Posted by: selinatodd | December 17, 2009

Is council housing a bad thing?

Today I had a conversation with Libby from O2′s Community Foundation, because I was referee for a funding application that MaD Theatre Company had lodged.  MaD works with young people living in working-class neighbourhoods in north Manchester. Libby was telling me about a similar initiative in Maidstone, Kent, based on, in her words ‘one of those 1960s estates that seems to have inherited – or maybe caused – so many problems’.

Libby’s words, and her uncertainty about who was to blame for those problems, made me think about council housing.

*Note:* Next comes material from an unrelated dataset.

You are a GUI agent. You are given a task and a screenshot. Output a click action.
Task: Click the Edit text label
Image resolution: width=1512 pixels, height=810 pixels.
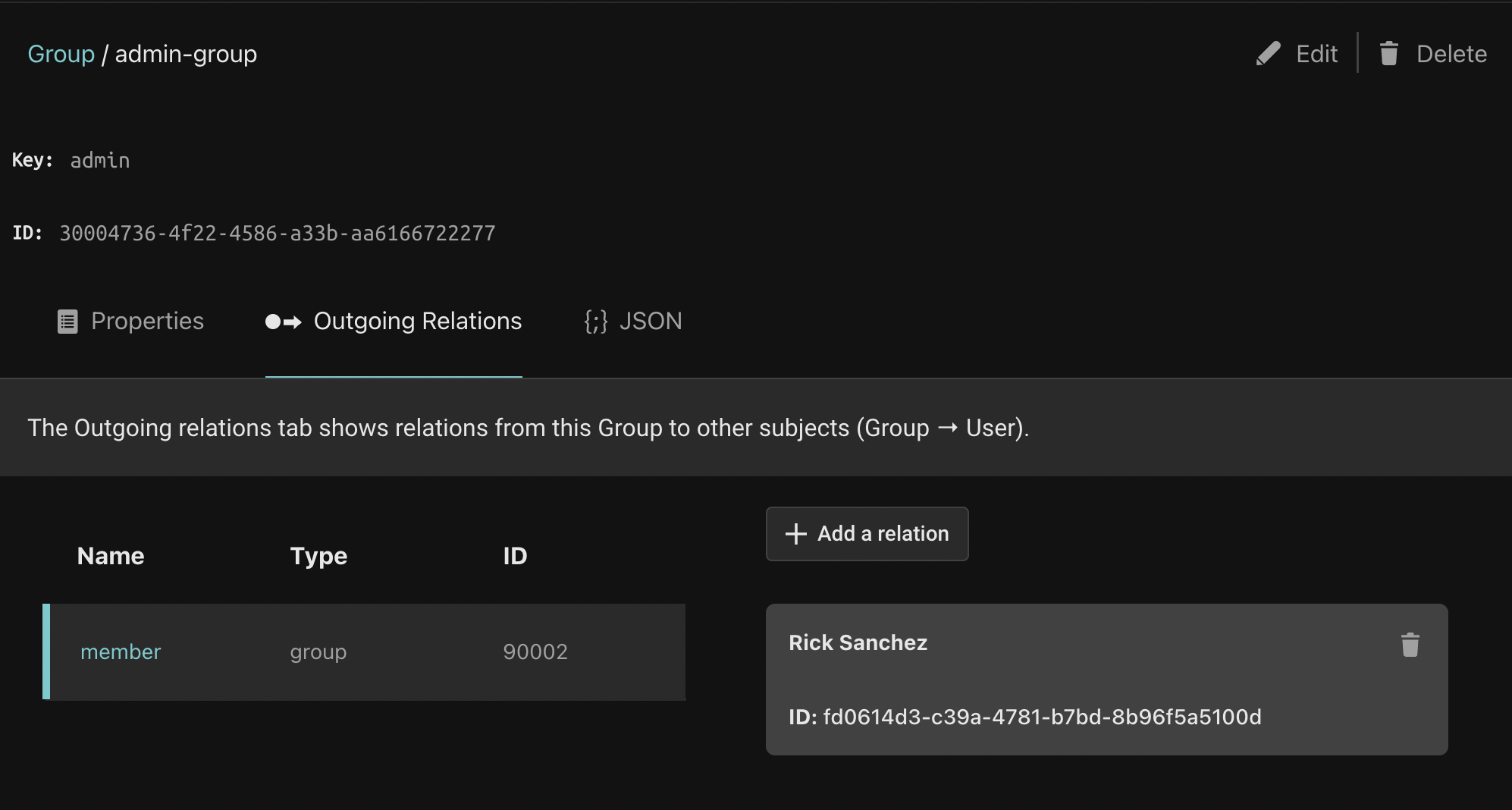[x=1316, y=54]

As the credit crunch bites – if a crunch can bite – we’re hearing about schemes to help home owners hang onto their houses. What the government and the Conservative opposition don’t seem to be contemplating is an expansion of council housing. Council estates – which not all council houses were, or are, located on  - are often portrayed as ‘sink estates’. Yet the memories on this site suggest people welcomed council housing as a more secure, better-maintained form of housing than privately rented accommodation. What those who moved to estates like Speke or Kirkby in Liverpool found, though, was that they didn’t have many amenities like shops or libraries or schools or parks. These amenities only became more scarce as the years went by and Conservative governments demanded public spending cuts.

I don’t know what historians should focus on – the problems that people living on these estates have had to contend with, or the fact that, despite the problems, many of them carved out satisfying lives and have happy memories of the communities they made there. But we do need to highlight social housing as a crucial issue, even if politicians ignore this.